Toyota Motor Manufacturing de Guanajuato
- Company type: Subsidiary
- Industry: Automotive
- Founded: 16 December 2019; 6 years ago
- Headquarters: Apaseo el Grande, Guanajuato, Mexico
- Key people: Mike Bafan (president)
- Products: Toyota Tacoma
- Number of employees: 1,764 (2020)
- Parent: Toyota Motor North America

= Toyota Motor Manufacturing de Guanajuato =

Automobile plant in Guanajuato, Mexico

Toyota Motor Manufacturing de Guanajuato (TMMGT) is a Toyota automobile manufacturing facility located in Apaseo el Grande, Guanajuato, Mexico that opened in December 2019. The facility currently produces the Toyota Tacoma for the North American market. The plant has the capacity to produce 100,000 vehicles per year and employs 1,764 people.

==History==
Toyota announced a plan in April 2015 to open a new factory in the Mexican state of Guanajuato. The Guanajuato plant would be the automaker's second plant in Mexico, after Toyota Motor Manufacturing de Baja California (TMMBC), and its 15th in North America. The plant will be the first to be built from the ground up to be able to take advantage of efficiencies enabled by the Toyota New Global Architecture (TNGA), a company-wide effort to simplify the vehicles being produced by Toyota. At the time, Toyota announced that the plant would produce the Corolla compact sedan. Construction on the plant began with a groundbreaking in November 2016.

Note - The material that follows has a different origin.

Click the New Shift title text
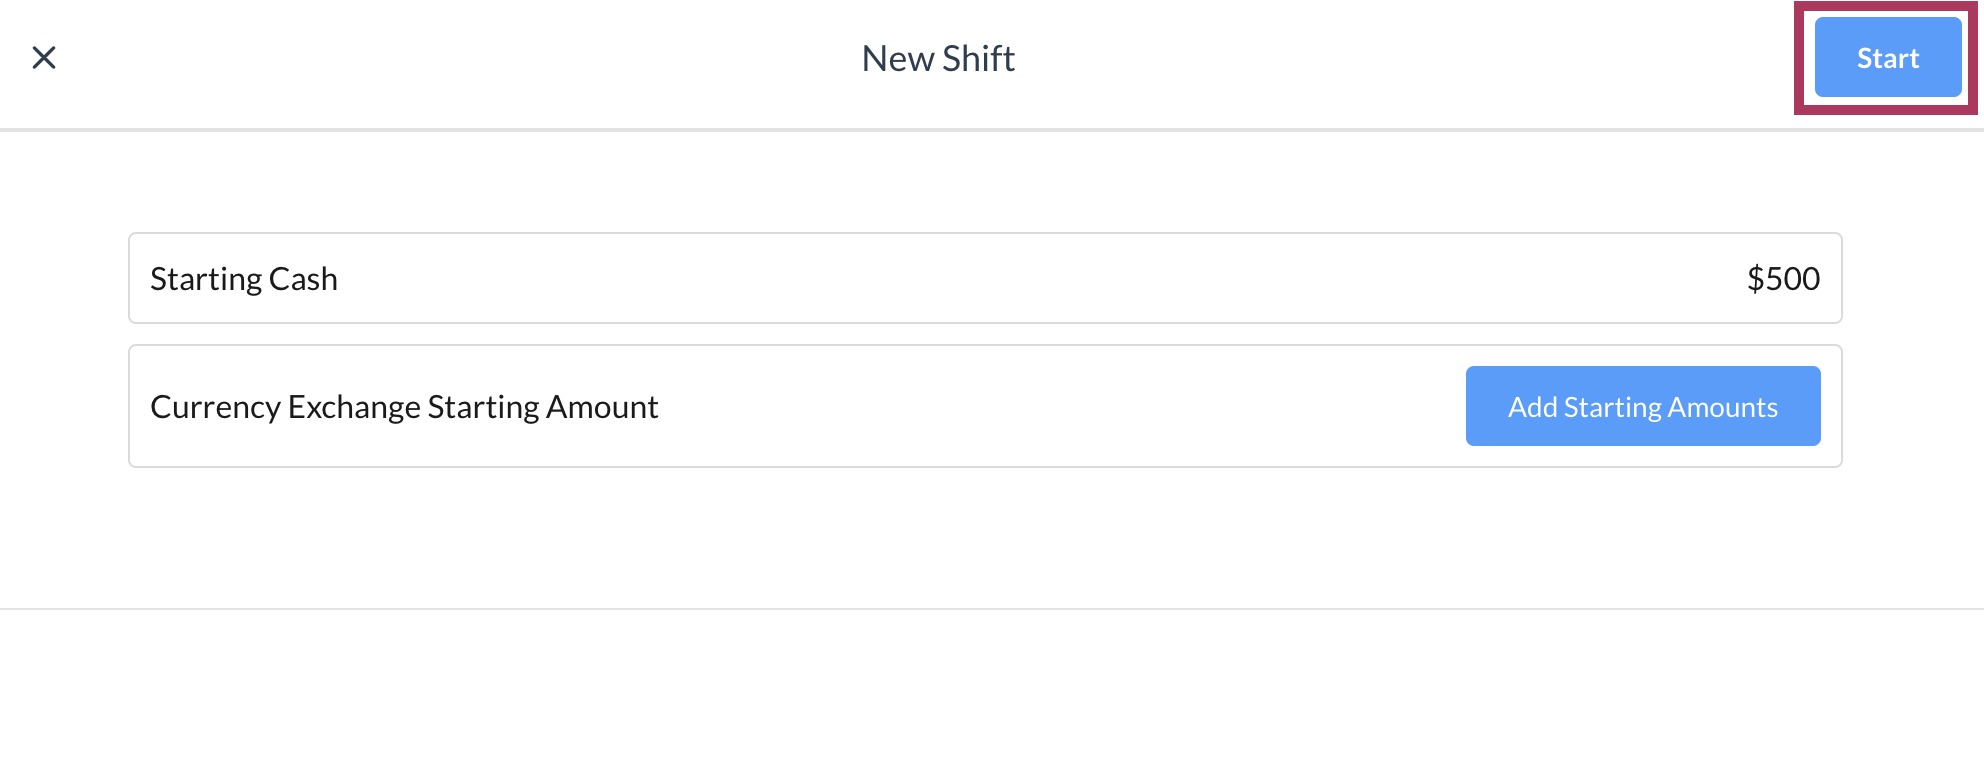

The plant became the target of an international trade dispute in January 2017 when then US President-elect Donald Trump tweeted out anger towards Toyota for building a new plant in Mexico instead of the United States and threatened additional trade barriers, in the form of a border tax if the plant was built. Toyota defended the plant and pointed out that the current TMMBC plant in Mexico supports production at the much larger Toyota Motor Manufacturing Texas (TMMTX) plant in San Antonio which produced 230,000 vehicles per year and employed 3,300 US workers at the time. The Trump administration never imposed additional tariffs on Toyota and the new United States–Mexico–Canada (USMCA) trade agreement that went into effect on 1 July 2020 allows for free trade of automobiles between the three countries as long as certain conditions are met.

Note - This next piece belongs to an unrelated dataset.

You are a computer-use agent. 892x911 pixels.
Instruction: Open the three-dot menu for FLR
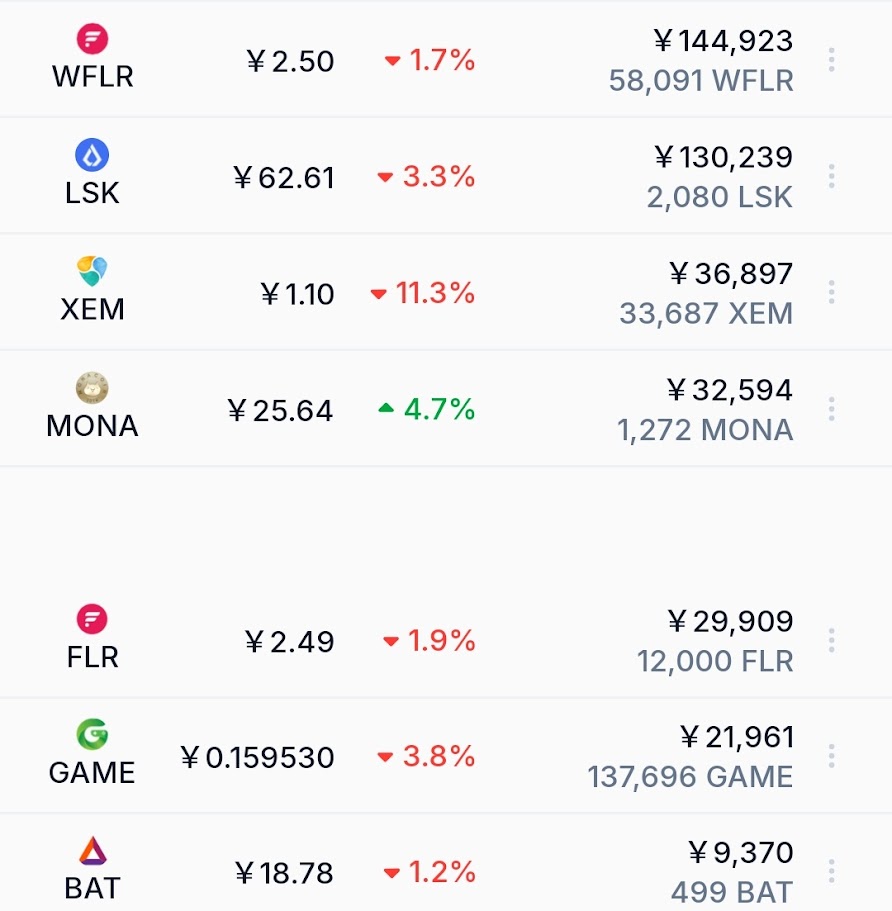click(832, 640)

Toyota announced in August 2017 that it would shift the production of the plant from the Corolla, to the Tacoma pickup truck.

The plant began production of the Tacoma on 19 December 2019 and the first truck rolled off the production line on 6 February 2020. The plant has the capacity to produce 100,000 vehicles per year and employs 1,764 people.

Between 2020 and 2021, Toyota wound down production of the Tacoma at its San Antonio plant as production increased in Guanajuato.